FreeVC: Towards High-Quality Text-Free One-Shot Voice Conversion
MIT License
602 stars 111 forks source link

Slow training speed #61

Closed lsw5835 closed 1 year ago

lsw5835 commented 1 year ago

Hi, Is there a reason why learning speed decreases when the amount of learning data increases?

I understand the part where function "train_loader.batch_sampler.set_epoch(epoch)" is affected by datasetsize, but it is difficult to understand that it slows down in the part where the batch is taken from the train loader (in "for batch_idx, items in enumerate(train_loader):"). Is there any other reason to slow down?

Thanks very much.

OlaWod commented 1 year ago

do you mean the convergence speed? more data means more features to learn, just like training a multi-speaker tts would take more time than single-speaker tts. also the data complexity can affect speed too, for example highly emotional data.

lsw5835 commented 1 year ago

I mean training speed. I fully understand what you said, but it currently takes about 30 minutes to train 200 global steps. The number of samples is 400,000 and the 24k model is trained from scratch using one 3090 gpu.

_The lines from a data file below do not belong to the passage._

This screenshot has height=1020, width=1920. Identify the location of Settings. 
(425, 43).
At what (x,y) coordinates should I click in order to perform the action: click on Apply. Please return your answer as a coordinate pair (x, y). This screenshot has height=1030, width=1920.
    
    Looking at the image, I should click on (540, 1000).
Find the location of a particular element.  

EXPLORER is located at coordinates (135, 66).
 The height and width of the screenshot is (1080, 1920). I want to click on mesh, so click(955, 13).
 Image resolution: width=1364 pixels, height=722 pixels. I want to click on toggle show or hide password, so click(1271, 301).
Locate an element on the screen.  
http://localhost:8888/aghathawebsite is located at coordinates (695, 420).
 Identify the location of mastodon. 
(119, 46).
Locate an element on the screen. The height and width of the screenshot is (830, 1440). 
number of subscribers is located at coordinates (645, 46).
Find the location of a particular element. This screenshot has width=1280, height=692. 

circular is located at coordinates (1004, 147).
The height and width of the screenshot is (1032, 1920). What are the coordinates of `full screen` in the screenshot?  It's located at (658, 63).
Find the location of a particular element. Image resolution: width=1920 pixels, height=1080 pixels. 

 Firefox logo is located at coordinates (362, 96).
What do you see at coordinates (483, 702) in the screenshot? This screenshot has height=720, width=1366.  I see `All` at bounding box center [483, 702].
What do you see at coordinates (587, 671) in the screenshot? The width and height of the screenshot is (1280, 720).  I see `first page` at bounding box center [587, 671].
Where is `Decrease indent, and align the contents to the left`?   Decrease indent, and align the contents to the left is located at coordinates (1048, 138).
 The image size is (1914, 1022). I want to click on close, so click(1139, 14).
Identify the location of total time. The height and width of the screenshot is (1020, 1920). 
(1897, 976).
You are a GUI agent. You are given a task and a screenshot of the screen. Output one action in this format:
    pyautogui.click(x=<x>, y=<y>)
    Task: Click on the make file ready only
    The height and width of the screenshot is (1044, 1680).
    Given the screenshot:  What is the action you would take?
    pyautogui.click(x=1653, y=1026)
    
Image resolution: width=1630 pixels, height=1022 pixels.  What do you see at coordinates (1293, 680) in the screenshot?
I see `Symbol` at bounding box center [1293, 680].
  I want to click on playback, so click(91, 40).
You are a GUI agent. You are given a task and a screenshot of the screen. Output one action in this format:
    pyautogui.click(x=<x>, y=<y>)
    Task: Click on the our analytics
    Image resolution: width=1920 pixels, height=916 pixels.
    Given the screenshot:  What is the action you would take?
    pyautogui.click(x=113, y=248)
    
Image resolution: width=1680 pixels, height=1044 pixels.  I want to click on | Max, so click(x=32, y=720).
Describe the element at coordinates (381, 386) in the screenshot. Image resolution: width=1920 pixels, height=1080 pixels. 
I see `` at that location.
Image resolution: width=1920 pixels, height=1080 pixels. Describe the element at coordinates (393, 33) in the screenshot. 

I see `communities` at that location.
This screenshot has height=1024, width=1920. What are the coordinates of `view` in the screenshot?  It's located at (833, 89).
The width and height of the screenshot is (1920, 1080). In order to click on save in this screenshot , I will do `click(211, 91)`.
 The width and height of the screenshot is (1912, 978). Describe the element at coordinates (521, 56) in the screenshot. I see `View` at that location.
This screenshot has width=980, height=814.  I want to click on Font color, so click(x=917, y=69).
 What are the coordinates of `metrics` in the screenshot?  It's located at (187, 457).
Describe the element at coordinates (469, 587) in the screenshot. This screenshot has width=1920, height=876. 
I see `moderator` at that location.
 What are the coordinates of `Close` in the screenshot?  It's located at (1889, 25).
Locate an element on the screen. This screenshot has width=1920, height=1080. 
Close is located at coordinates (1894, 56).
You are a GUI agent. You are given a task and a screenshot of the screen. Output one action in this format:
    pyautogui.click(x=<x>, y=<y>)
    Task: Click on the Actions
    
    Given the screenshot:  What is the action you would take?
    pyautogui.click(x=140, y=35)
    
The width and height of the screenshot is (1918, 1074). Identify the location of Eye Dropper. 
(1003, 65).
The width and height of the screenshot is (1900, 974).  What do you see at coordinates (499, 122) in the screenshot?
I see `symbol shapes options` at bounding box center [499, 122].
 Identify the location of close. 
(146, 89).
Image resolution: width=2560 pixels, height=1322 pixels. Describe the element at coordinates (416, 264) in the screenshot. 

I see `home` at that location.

OlaWod commented 1 year ago

normally the training speed per batch won't be affected by dataset size. currently i tend to think that maybe there's something wrong in your training code? for example synthesize input features (e.g. spectrogram, ssl feature) on the fly instead of loading from disk.

yijingshihenxiule commented 1 year ago

Hello, @lsw5835 ,I met the same question. When I trained with my dataset (vctk+ my own), it cost about 30 minutes train 200 global steps, even 40 minutes. I load all data from disk. Have you got the solution?